EDUCAÇÃO NÃO É MERCADORIA

A União Nacional dos Estudantes tem uma campanha permanente chamada “Educação não é mercadoria”.  A entidade disponibilizou uma cartilha online como o objetivo de denunciar os abusos que os chamados “tubarões do ensino”, os empresários da educação, cometem rotineiramente.
No material a UNE mostra que os problemas no ensino superior privado vão da questão pedagógica à falta de infraestrutura e abuso no aumento das mensalidades. Para combater o poder do dinheiro sobre a educação, a cartilha traz uma série de orientações e instrumentos para os estudantes lutarem por seus direitos.

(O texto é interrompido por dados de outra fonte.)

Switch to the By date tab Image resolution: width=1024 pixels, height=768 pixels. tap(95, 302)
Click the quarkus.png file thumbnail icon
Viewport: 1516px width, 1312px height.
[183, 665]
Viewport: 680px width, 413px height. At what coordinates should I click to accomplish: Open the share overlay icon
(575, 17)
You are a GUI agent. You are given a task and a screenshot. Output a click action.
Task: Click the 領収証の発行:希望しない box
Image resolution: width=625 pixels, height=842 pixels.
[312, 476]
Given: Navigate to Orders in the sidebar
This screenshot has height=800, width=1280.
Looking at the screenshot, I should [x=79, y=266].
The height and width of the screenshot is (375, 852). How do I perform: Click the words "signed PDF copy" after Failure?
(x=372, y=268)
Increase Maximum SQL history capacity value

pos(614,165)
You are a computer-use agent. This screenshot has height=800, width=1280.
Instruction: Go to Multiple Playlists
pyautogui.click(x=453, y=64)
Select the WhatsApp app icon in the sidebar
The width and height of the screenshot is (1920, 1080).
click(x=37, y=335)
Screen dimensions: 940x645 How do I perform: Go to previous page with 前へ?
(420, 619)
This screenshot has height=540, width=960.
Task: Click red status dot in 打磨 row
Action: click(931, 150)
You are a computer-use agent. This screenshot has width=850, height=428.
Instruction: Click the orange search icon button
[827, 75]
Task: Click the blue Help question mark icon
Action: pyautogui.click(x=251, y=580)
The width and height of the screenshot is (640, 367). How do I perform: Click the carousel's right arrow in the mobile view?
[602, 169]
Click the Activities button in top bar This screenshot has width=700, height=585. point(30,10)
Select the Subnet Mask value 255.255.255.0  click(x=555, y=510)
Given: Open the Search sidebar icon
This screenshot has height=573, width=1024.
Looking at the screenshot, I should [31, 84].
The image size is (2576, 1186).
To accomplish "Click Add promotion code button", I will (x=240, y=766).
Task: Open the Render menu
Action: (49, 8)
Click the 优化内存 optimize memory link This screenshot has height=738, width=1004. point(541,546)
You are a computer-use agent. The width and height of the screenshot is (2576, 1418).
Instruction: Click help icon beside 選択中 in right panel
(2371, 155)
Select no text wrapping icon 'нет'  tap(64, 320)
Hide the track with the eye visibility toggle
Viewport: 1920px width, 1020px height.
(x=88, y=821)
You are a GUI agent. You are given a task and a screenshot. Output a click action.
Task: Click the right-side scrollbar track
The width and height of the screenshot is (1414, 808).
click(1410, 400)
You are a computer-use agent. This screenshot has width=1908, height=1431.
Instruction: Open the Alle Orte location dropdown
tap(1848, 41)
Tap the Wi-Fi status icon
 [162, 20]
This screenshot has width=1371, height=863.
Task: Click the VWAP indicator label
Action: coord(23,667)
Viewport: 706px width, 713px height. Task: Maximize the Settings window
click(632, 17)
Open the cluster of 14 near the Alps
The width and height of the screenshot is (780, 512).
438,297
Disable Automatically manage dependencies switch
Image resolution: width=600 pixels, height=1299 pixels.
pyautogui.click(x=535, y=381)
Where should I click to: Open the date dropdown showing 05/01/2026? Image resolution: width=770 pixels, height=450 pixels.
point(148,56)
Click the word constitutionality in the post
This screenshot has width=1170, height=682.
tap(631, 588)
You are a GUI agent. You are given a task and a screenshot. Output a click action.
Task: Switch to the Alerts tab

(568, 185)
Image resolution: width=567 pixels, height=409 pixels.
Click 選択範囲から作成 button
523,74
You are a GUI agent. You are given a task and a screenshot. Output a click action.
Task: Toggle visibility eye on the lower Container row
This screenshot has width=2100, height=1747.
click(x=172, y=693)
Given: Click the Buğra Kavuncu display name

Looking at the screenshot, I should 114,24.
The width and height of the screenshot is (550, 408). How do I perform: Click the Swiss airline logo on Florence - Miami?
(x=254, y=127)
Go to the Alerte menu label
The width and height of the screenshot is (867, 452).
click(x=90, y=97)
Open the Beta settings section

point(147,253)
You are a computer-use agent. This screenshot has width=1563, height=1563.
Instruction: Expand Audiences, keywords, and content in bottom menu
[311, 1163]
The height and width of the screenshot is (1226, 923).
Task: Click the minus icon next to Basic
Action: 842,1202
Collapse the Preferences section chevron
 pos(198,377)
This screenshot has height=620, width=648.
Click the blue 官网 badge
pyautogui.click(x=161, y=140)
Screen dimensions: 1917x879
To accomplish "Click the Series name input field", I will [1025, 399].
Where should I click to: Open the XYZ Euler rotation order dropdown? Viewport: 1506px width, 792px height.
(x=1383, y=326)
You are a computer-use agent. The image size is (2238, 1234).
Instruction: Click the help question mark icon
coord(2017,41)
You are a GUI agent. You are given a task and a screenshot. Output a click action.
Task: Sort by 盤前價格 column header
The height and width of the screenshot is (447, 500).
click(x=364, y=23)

“Os estudantes estão organizados para reivindicar melhorias na qualidade do ensino e impedir os abusos dos empresários do setor. Milhares de vagas do ensino particular são atualmente subsidiadas pelo Estado e existe pouco controle ou garantia sobre a qualidade desse ensino. A universidade particular no Brasil precisa mudar urgentemente”, afirmou Carina.